Задание A:
Чьи слова о том, что освобождение Европы придет из России, приводятся в отрывке о русском аристократизме?

Исходный отрывок:
Нужно ли еще объяснять причины леонтьевского одиночества? Россия — страна антиаристократическая еще в большей мере, чем антилиберальная (кстати, а нет ли между аристократизмом и либерализмом, при всей их внешней несхожести некой генетической связи?). Русские — природные демократы (но не либералы — "дьявольская разница!"). Об этом писал как раз в связи с нашим героем Бердяев, но есть авторитеты и посолидней, как будто заранее ответившие будущему идеологу русского аристократизма, пребывавшему тогда еще в самом нежном возрасте, и предсказавшие тщетность всех его усилий. Хомяков: "…Я знаю, что даже многие из моих соотечественников желали бы видеть в нас начала аристократические и гордость германскую … Но чуждая стихия не срастается с духовным складом славянским. Мы будем, как всегда и были, демократами между прочих семей Европы… зародыш будущей жизни мировой — не германец, аристократ и завоеватель, а славянин, труженник и разночинец…". Пушкин: "Освобождение Европы придет из России, потому что только там совершенно не существует предрассудков аристократии. В других странах верят в аристократию, одни презирая ее, другие ненавидя, третьи из выгоды, тщеславия и т.д. В России ничего подобного. В нее не верят".

Исходные данные:
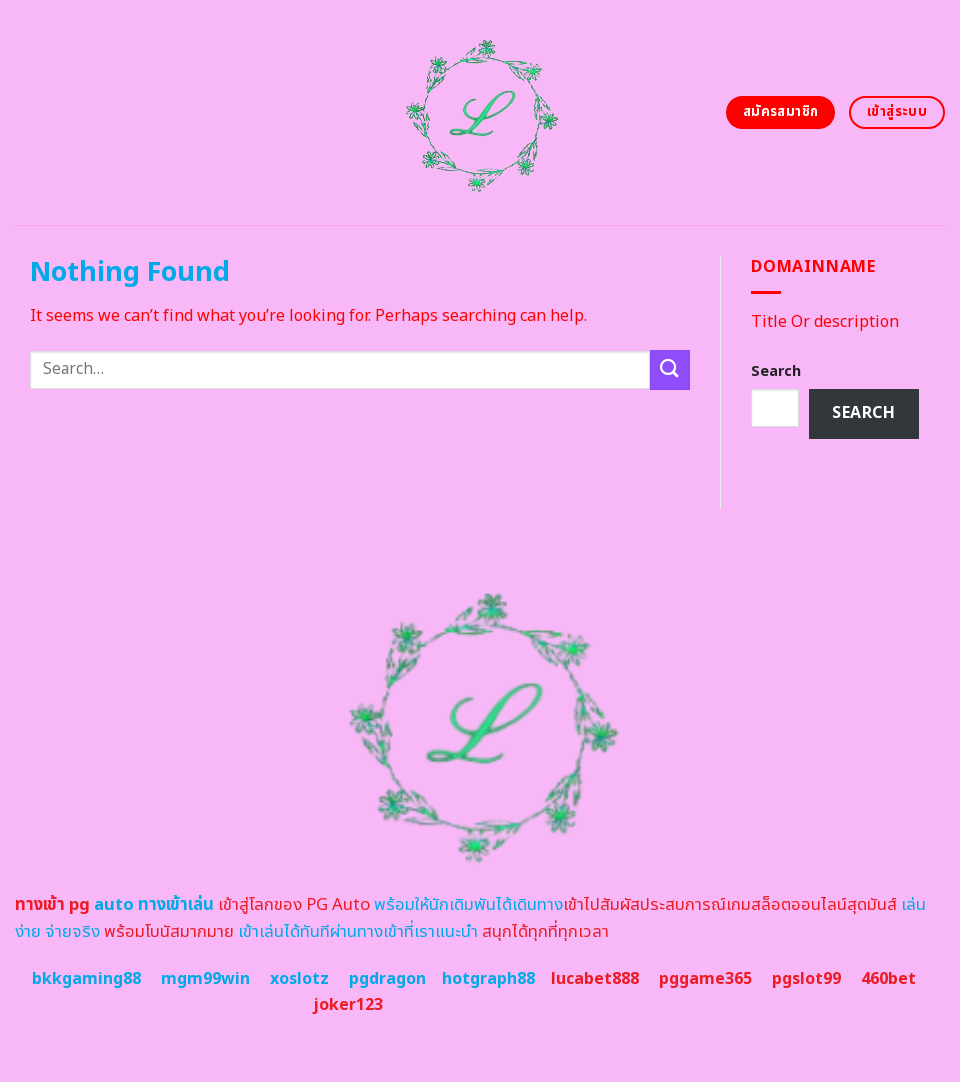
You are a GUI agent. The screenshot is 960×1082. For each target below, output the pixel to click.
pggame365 (705, 979)
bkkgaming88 (86, 979)
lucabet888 (595, 979)
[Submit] (670, 369)
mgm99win (205, 979)
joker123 (348, 1005)
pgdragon (387, 979)
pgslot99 (806, 979)
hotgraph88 (488, 979)
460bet (888, 979)
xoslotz (299, 979)
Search (776, 371)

Задание B:
Пожалуйста, представьте записи начиная со строки, где есть «pgdragon (387, 979)», и заканчивая последней записью в виде CSV с двумя столбцами, «запрос» и «ответ». Каждому запросу отведите одну строку: его текст и ответ, каждый в отдельном поле в кавычках, переносы строк замените пробелами.

Итоговый ответ A:
Это слова Пушкина.

Итоговый ответ B:
запрос,ответ
"pgdragon","(387, 979)"
"pgslot99","(806, 979)"
"hotgraph88","(488, 979)"
"460bet","(888, 979)"
"xoslotz","(299, 979)"
"Search","(776, 371)"